Basta, basta, ho capito. Ma...e il cinema? È vero che Pasolini era geloso dei suoi film sperimentali?
«Lo sa o no che quando il mio cinema, che si fregiava dell’etichetta Rarafilm, veniva presentato, Pasolini mandava Ninetto Davoli a prendere i biglietti ed era sempre il suo ricciuto alter ego a comunicarmi, dopo la proiezione, se la pellicola era stata di suo gusto?»
Va bene, ma con la gelosia come la mettiamo? È vero o no che l’autore di “Ragazzi di vita” le dedicò una celebre stroncatura?
«Certo. E su un periodico come Nuovi Argomenti per giunta! Secondo lui, “mi collocavo in un’area al di là della prima linea”».
In poche parole, non era un araldo della rivoluzione?
«Diciamo piuttosto che non riusciva a collocarmi nella casella appropriata. Per lui non ero che un esteta».
E Patty Pravo? Quando avete lavorato insieme?
«È successo anni fa. Patty ovvero la Strambelli, che gli intimi chiamano Strambubi, ha cantato una sola nota nelle "Maestà", un'opera che solo un pazzo come me poteva scrivere a beneficio di ben centonovantun interpreti! Ma abbiamo avuto in comune anche un passato cinematografico, una sorta di clip dove io, in barca, arrivavo dal mare mentre dalla spiaggia Nicoletta, sotto l’ombrellone, fingeva di comporre la musica da me scritta in precedenza».
Adesso a cosa sta lavorando?
«Ho appena terminato un concerto per pianoforte e orchestra andato in scena a Prato in concomitanza con una antologica dei miei bozzetti di scena. Nel frattempo, do in sordina gli ultimi tocchi a un operone in cinque atti che mi tormenta da undici anni».
Si può saperne qualcosa di più?
«È la storia di Izumi Shikibu, una poetessa giapponese dell'evo antico costretta a nascondere i suoi sentimenti per via del suo status di geisha. Che la condanna a una vita che ricorda da vicino la parabola della protagonista di Lanterne rosse. Ma non mi faccia dire di più».
Ma poi di colpo, soggiunge:
«Da quando è entrato, lei ignora i collages in bella mostra sulle mie pareti. Devo arguire che non le piacciono? Nemmeno quello che fa da zoccolo alla biblioteca...»
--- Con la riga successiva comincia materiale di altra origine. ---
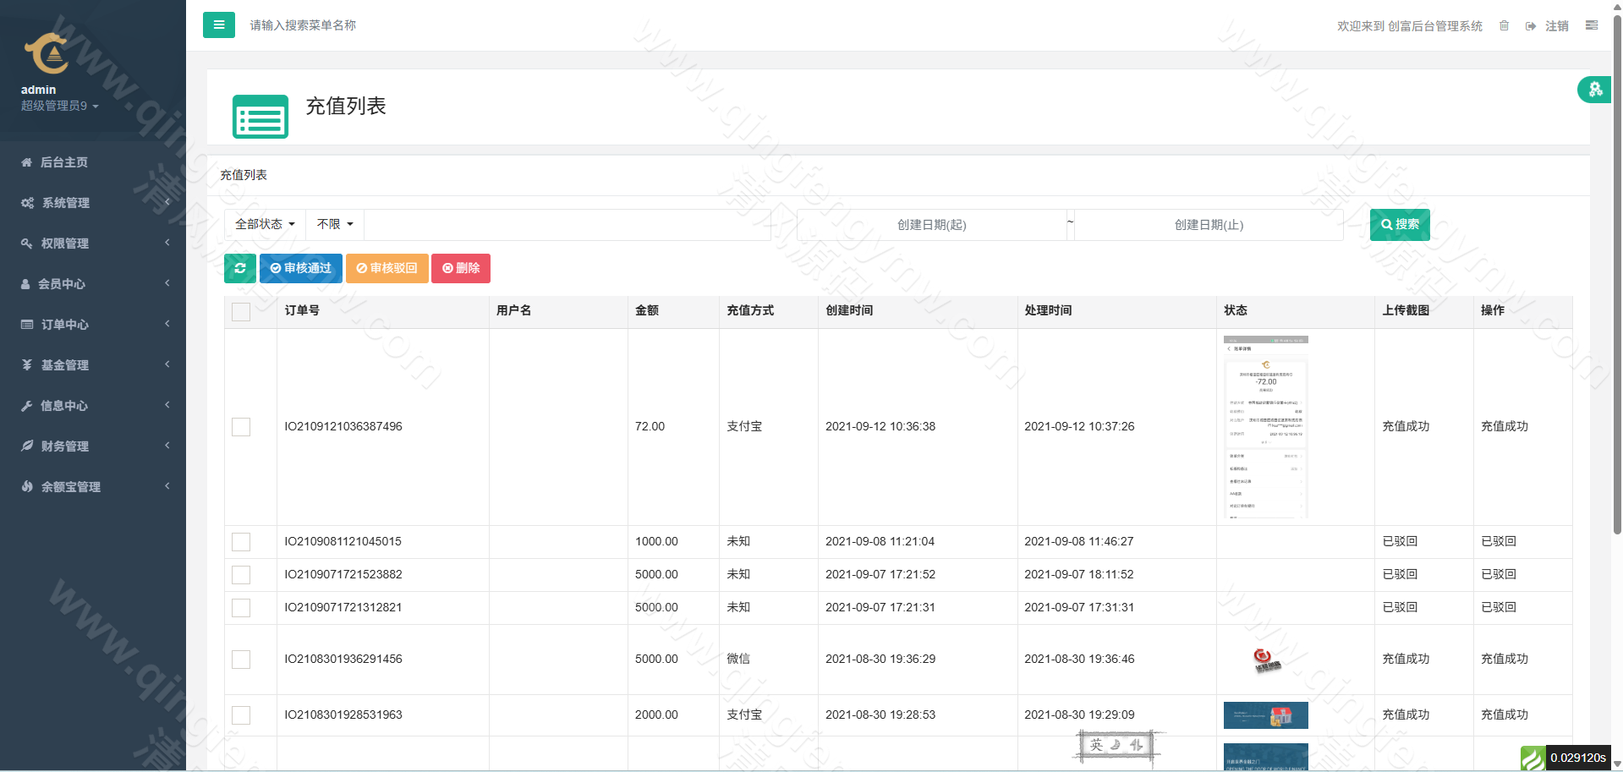1623x772 pixels.
Task: Click the trash icon in the top header
Action: 1504,26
E quando gli dico che quest’ultimo mi ricorda la Primavera del Botticelli lui, compiaciuto, non mi risparmia da autentico provocatore una goccia di perfida soavità dichiarando, come se nulla fosse, di aver migliorato l’originale togliendo ad ogni contendente il più infimo brandello di vestito. «Perché l’arte, enuncia sornione - non ha bisogno di fronzoli e spesso il nudo riveste più di una cappa di velluto».